▶ **Work to be completed**: Retype the whole listing, character for character.

▶ **Extracted information**:
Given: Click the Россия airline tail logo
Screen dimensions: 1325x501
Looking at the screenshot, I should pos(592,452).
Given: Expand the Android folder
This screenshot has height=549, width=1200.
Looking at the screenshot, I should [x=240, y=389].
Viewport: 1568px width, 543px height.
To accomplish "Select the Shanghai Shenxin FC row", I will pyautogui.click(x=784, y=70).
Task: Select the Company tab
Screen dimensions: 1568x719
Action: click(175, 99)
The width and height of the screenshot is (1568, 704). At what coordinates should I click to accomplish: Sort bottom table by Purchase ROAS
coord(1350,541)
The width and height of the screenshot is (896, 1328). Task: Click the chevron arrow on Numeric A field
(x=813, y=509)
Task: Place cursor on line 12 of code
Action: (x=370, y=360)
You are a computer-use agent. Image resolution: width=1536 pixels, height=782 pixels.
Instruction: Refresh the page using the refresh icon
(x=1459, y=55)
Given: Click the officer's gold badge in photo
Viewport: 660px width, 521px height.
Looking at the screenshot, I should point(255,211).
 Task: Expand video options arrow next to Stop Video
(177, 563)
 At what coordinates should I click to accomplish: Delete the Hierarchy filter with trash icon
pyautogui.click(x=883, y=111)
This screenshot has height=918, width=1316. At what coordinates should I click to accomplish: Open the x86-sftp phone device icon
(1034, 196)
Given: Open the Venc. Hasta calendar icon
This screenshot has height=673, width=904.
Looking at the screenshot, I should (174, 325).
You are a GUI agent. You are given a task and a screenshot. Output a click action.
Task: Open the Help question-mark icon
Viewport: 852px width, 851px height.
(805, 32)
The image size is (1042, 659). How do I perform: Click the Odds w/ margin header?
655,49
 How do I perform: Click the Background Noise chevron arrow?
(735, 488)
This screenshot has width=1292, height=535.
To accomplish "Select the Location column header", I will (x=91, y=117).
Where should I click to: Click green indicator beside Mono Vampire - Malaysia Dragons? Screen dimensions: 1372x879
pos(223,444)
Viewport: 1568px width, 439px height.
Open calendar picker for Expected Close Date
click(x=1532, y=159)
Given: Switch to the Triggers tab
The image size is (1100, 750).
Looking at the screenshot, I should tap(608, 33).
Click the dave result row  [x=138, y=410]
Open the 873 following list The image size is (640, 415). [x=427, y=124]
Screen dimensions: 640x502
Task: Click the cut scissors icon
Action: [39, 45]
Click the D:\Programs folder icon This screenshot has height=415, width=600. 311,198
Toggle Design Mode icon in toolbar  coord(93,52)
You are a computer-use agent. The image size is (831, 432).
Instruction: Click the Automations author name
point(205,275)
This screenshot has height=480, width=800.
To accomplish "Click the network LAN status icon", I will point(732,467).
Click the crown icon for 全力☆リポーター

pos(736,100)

▶ **Solution to the problem**:
Given: Click the Россия airline tail logo
Screen dimensions: 1325x501
Looking at the screenshot, I should pos(592,452).
Given: Expand the Android folder
This screenshot has height=549, width=1200.
Looking at the screenshot, I should [x=240, y=389].
Viewport: 1568px width, 543px height.
To accomplish "Select the Shanghai Shenxin FC row", I will pyautogui.click(x=784, y=70).
Task: Select the Company tab
Screen dimensions: 1568x719
Action: click(175, 99)
The width and height of the screenshot is (1568, 704). At what coordinates should I click to accomplish: Sort bottom table by Purchase ROAS
coord(1350,541)
The width and height of the screenshot is (896, 1328). Task: Click the chevron arrow on Numeric A field
(x=813, y=509)
Task: Place cursor on line 12 of code
Action: (x=370, y=360)
You are a computer-use agent. Image resolution: width=1536 pixels, height=782 pixels.
Instruction: Refresh the page using the refresh icon
(x=1459, y=55)
Given: Click the officer's gold badge in photo
Viewport: 660px width, 521px height.
Looking at the screenshot, I should point(255,211).
 Task: Expand video options arrow next to Stop Video
(177, 563)
 At what coordinates should I click to accomplish: Delete the Hierarchy filter with trash icon
pyautogui.click(x=883, y=111)
This screenshot has height=918, width=1316. At what coordinates should I click to accomplish: Open the x86-sftp phone device icon
(1034, 196)
Given: Open the Venc. Hasta calendar icon
This screenshot has height=673, width=904.
Looking at the screenshot, I should (174, 325).
You are a GUI agent. You are given a task and a screenshot. Output a click action.
Task: Open the Help question-mark icon
Viewport: 852px width, 851px height.
(805, 32)
The image size is (1042, 659). How do I perform: Click the Odds w/ margin header?
655,49
 How do I perform: Click the Background Noise chevron arrow?
(735, 488)
This screenshot has width=1292, height=535.
To accomplish "Select the Location column header", I will (x=91, y=117).
Where should I click to: Click green indicator beside Mono Vampire - Malaysia Dragons? Screen dimensions: 1372x879
pos(223,444)
Viewport: 1568px width, 439px height.
Open calendar picker for Expected Close Date
click(x=1532, y=159)
Given: Switch to the Triggers tab
The image size is (1100, 750).
Looking at the screenshot, I should tap(608, 33).
Click the dave result row  [x=138, y=410]
Open the 873 following list The image size is (640, 415). [x=427, y=124]
Screen dimensions: 640x502
Task: Click the cut scissors icon
Action: [39, 45]
Click the D:\Programs folder icon This screenshot has height=415, width=600. 311,198
Toggle Design Mode icon in toolbar  coord(93,52)
You are a computer-use agent. The image size is (831, 432).
Instruction: Click the Automations author name
point(205,275)
This screenshot has height=480, width=800.
To accomplish "Click the network LAN status icon", I will point(732,467).
Click the crown icon for 全力☆リポーター

pos(736,100)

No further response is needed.